Saturday, July 31

Chapter 3:

"Pipe Dreams"

I never liked cigarettes. The smoke makes me gag. I can’t breathe around the smell -- I think it’s more the idea of inhaling smoke through burning paper and a wad of foam supposedly filtering out the “bad stuff.” But wasn’t it all bad? Being raised in a religious home, I had grown up with the concept that our bodies are a temple, and that we shouldn’t dirty up the walls with smoke – “get your fire insurance now.” Seeing the smoke damage in my grandma’s house, and seeing what it did to the walls and ceiling also made me wary of smoking cigarettes: the idea that it would happen to your lungs as well.

I almost bought a pipe in London.
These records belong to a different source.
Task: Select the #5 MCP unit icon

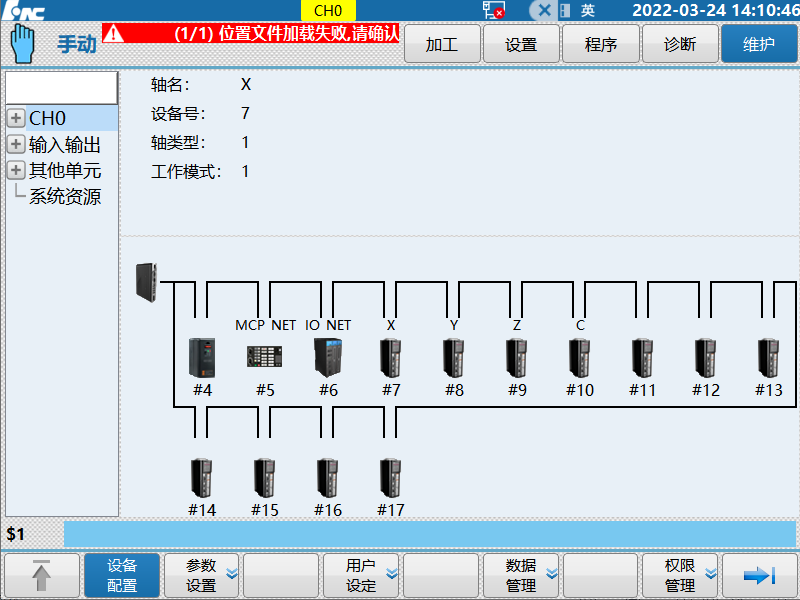Action: click(x=266, y=355)
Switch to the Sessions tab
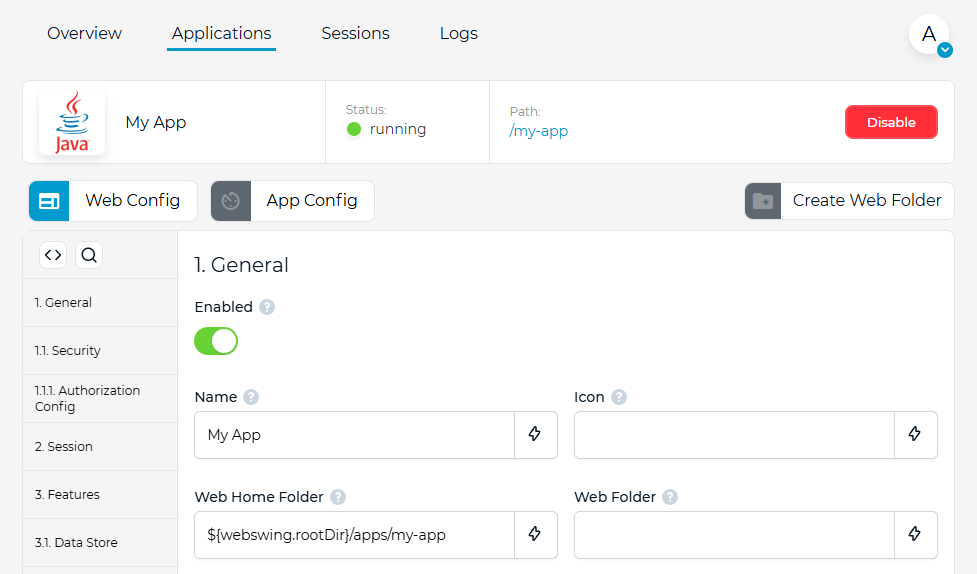Viewport: 977px width, 574px height. (355, 33)
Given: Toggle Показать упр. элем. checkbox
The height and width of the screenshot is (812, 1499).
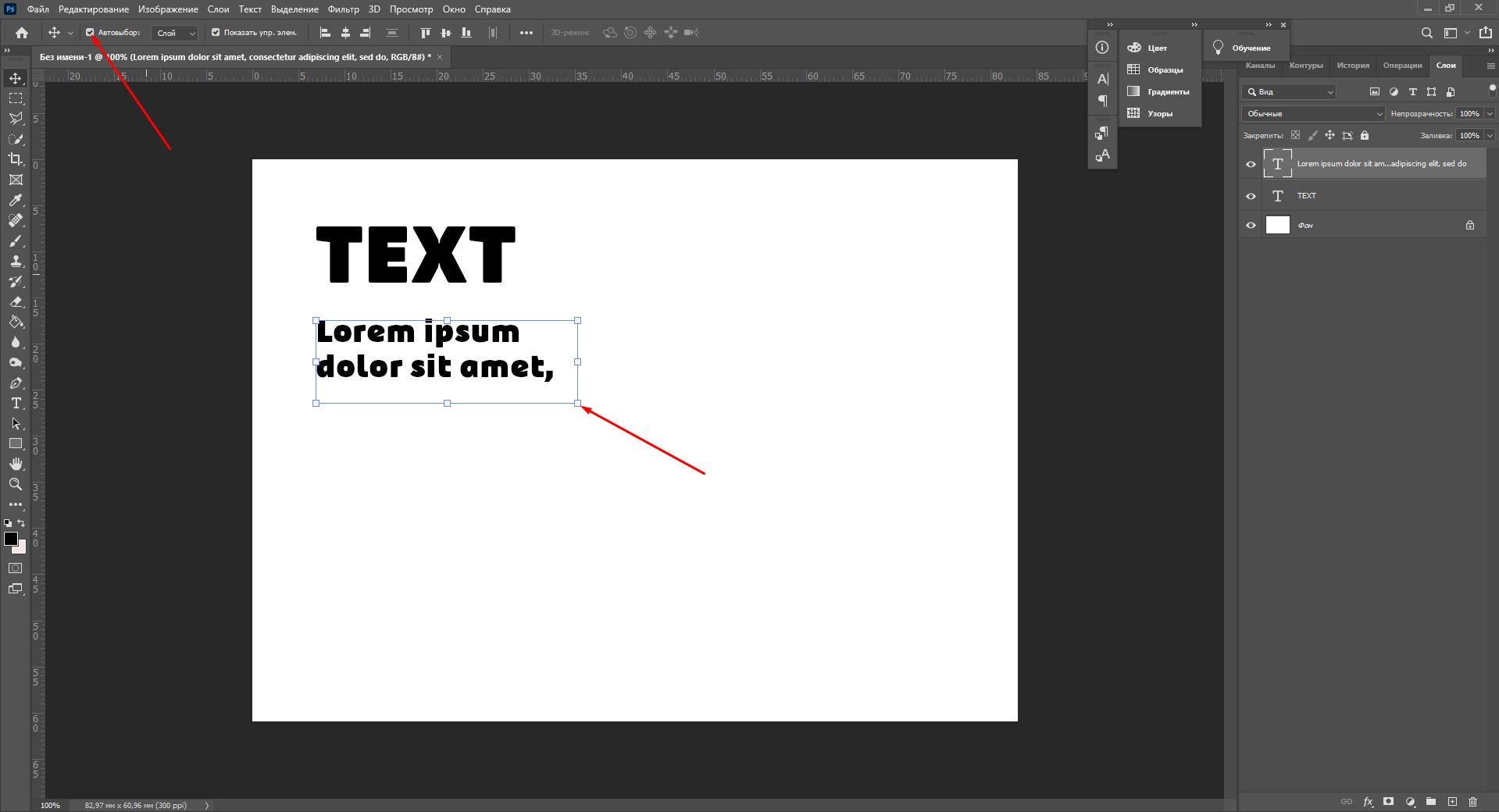Looking at the screenshot, I should [x=216, y=33].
We were in a gift shop on that Sunday afternoon. We were... far from where we wanted to go shopping, but we happened across a nice little store selling touristy stuff: it was only a block or so from the underground and the British museum. I noted the shop as we headed from the underground to the museum to see the Rosetta stone, and on the way back, we went in. There were souvenirs galore, and I bought my brother one of those “my brother went to London and all I got was this lousy T-shirt” shirts: he liked it. As I looked around, I saw the pipes sitting there behind the glass. There were plain pipes -- the English equivalent of the American “corn-cob” -- sitting next to one those was a pipe that, in American dollars, would have been about as expensive as a used Cadillac. I thought about buying it, and bringing it home to shock my parents -- “look ma, I took up the pipe!” -- but thought against it, and simply got the T-shirt and some nice post-cards.
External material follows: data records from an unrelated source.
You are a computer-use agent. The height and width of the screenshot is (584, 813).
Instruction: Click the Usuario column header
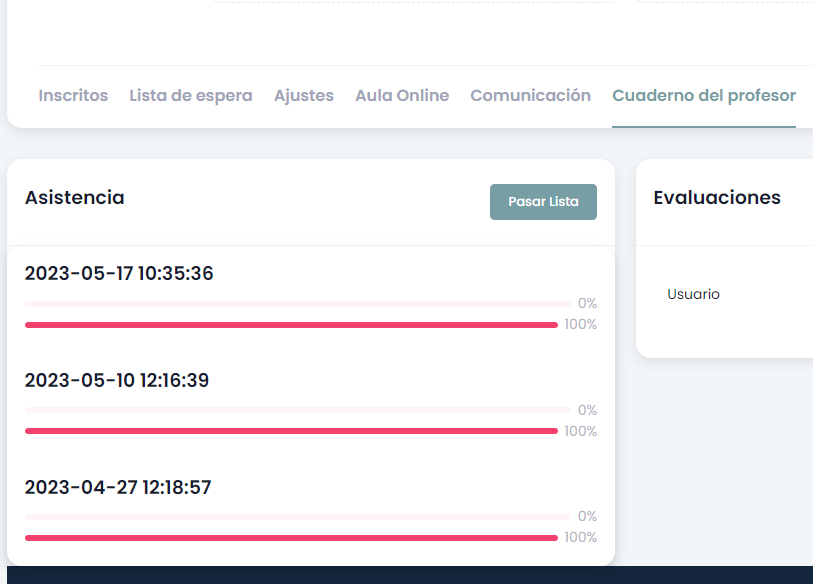693,294
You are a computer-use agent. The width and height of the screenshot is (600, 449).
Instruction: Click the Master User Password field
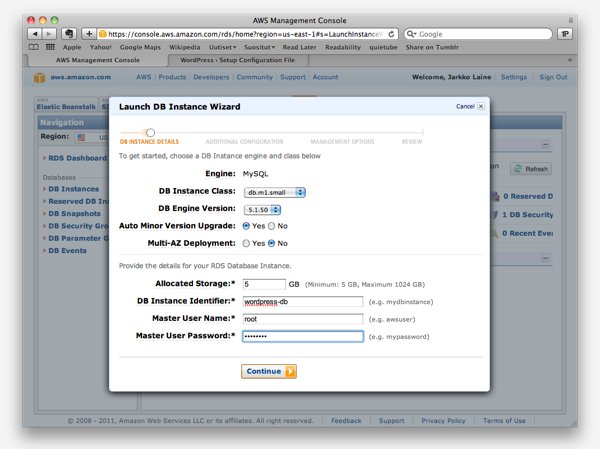[x=303, y=336]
I never liked cigars either -- the pungent aroma filling the air with its putrescent vapors, causing me to gag. I only really knew one person who smoked a cigar: that guy in Montana who told me his plan to take out all the dams and towns between where we were in Montana and the ocean. I wonder whatever happened to him? Maybe one of his conspiracy theories got him... or maybe the cigars. For some reason, I never connected cigars with lung cancer though... only cigarettes. I guess my logic was that not as many people smoked cigars, therefore it couldn’t be as bad for you, as if only that which is bad for us actually appeals to us.
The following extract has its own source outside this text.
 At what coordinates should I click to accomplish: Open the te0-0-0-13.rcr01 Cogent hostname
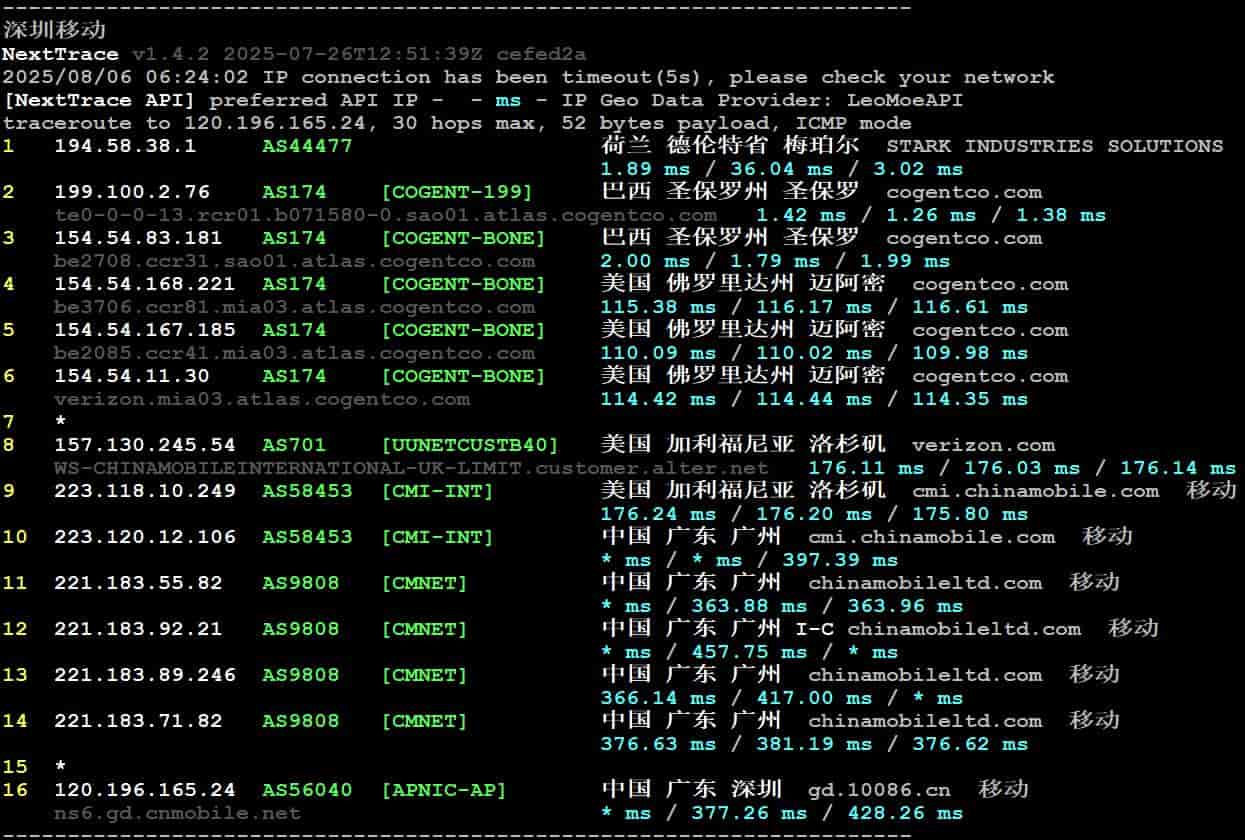click(385, 215)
To be honest, except for on TV, I don’t think I’ve ever seen anyone smoking a pipe in my entire life. I can picture it, and can imagine how to hold, fill and tamp it -- though the lighting part has always been a bit iffy to me. But I have never seen any of it actually done. It’s as if it doesn’t really exist -- pipe smoking -- and it is only done in films; sort of like aliens, dinosaurs and Michael Jackson. Maybe that’s the pull for me: doing something which can’t be done...

Maybe it was because I didn’t know anybody who smoked one; maybe it was because Sherlock Holmes did. However it got started, I just know that I have always wanted to have a pipe. I wouldn’t smoke it, I’d simply have it -- let’s face it, lung cancer is nothing to sneeze at -- I’d buy a smoking jacket and have my pipe ready to show people how intelligent and respectable I was: common people don’t smoke a pipe.

The closest I have ever come to seeing somebody using a pipe was in Ashland. We had gone up to see The Tempest at the Shakespeare festival, and were walking back to our hotel late into the evening after it was over.
“Hey, any of you guys got a light for my bong?” A man passing in the shadows asked, holding his pipe up for us to examine.
“No, sorry.” We said and kept walking.
I guess crack and meth would be the far opposite extreme to what I wanted to accomplish with a pipe, but even so... at least he had one.
Now the movie industry is trying to crack down on smoking in movies by making any story where smoking appears prevalently an "R" rated film... so "Chitty-Chitty Bang-Bang," and many Disney classics would automatically change to "rated R" just because of people smoking cigarettes, cigars, and pipes.

I may never actually get a pipe. The logistics of it and all: cost, time, matches, lung cancer... but still, there is a pull on me to take it up -- if only for the idea of it. That’s really all it is to me: an idea. That’s probably all it will ever be.